Working behind the scenes are a couple of transducers and a dual passive radiator. Good construction and the use of solid materials has resulted in no noticeable cabinet shake, while a rubberised base keeps the speaker’s footing steady.

Tracks best suited to the speaker tend to be rhythmically slower and have fewer instruments. Some examples include the rock anthem Californication by the Red Hot Chilli Peppers, the R&B track I need a girl Part 2 by P.Diddy and the classical Primavera by Ludovico Einaudi.

There are limitations brought about by its small size. The footprint doesn’t allow for much space and this is noticeable when the volume inches towards maximum. Mid- and high-frequencies encroach one another at the expense of detail and fidelity.

Read more: Plantronics BackBeat Sense Bluetooth headphones

Parts of complex tracks sound busy and cluttered, and more often than not, the speaker will fail to make a distinction between overpowering notes and those that are more subtle. This is the case with the Interstellar theme song, Final Frontier by Thomas Bergersen, Mr Brightside by The Killers and The sound of silence by Simon & Garfunkel. Lowering the volume is one way around this pet peeve, which is common in Bluetooth speakers priced less than $300.

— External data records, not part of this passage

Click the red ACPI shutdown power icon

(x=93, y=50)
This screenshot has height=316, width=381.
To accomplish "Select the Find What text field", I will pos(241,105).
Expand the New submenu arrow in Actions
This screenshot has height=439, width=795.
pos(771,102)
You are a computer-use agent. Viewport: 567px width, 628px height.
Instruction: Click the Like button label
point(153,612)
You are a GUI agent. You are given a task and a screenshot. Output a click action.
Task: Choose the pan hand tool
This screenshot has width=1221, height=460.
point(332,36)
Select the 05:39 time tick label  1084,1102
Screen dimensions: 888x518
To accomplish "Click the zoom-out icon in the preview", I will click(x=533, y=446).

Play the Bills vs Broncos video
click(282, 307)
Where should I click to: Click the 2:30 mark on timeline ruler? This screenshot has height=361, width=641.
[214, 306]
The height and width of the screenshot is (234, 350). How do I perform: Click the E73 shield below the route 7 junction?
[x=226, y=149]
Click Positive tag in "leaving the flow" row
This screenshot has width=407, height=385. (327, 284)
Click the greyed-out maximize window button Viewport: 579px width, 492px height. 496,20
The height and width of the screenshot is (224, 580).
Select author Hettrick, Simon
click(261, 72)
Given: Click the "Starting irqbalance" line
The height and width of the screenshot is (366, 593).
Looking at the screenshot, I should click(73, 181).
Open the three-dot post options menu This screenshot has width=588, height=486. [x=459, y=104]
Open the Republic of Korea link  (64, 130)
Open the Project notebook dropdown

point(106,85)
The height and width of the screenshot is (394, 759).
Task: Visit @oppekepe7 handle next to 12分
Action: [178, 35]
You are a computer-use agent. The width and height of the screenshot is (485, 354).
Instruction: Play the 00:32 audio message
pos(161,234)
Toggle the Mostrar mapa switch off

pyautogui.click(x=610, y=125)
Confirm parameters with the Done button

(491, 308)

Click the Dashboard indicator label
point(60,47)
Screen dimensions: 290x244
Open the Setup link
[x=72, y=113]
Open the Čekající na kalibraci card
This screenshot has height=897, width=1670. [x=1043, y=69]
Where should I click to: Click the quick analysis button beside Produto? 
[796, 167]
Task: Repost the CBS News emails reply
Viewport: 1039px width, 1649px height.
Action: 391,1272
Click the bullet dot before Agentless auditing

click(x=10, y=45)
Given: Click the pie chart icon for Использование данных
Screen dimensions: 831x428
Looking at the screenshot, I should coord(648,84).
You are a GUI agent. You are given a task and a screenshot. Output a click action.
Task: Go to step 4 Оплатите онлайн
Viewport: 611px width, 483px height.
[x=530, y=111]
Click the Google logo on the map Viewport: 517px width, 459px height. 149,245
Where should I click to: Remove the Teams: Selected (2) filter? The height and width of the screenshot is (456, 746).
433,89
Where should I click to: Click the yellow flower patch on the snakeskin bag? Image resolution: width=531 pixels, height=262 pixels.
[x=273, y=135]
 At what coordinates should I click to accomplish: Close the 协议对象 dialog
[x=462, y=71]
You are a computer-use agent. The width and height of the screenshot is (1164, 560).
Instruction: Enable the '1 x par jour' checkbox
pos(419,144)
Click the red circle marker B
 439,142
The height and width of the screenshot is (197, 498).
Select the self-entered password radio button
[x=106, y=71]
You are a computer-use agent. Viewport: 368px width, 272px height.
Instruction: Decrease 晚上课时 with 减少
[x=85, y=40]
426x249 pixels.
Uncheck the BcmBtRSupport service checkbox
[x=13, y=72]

Most occasions will be better if there’s a SoundLink Mini II tagging along. The tiny speaker packs big sound in one of the best looking bodies on the market, and better yet, the proficiency of its audio is matched by a long lasting battery.

Times have changed since the original SoundLink Mini launched. Competition nowadays is more intense and, with a slew of speakers offering more features for less money, the decision to buy a SoundLink Mini II is not so clear cut.

Audiophiles limited to a $300 budget will relish this speaker; those with deeper pockets should check out the gear from Bowers & Wilkins and Bang & Olufsen, which simply produce better sound.

Less pedantic music listeners keen on convenience, or those who would rather spend less, will like those from Yamaha, Jawbone and Braven.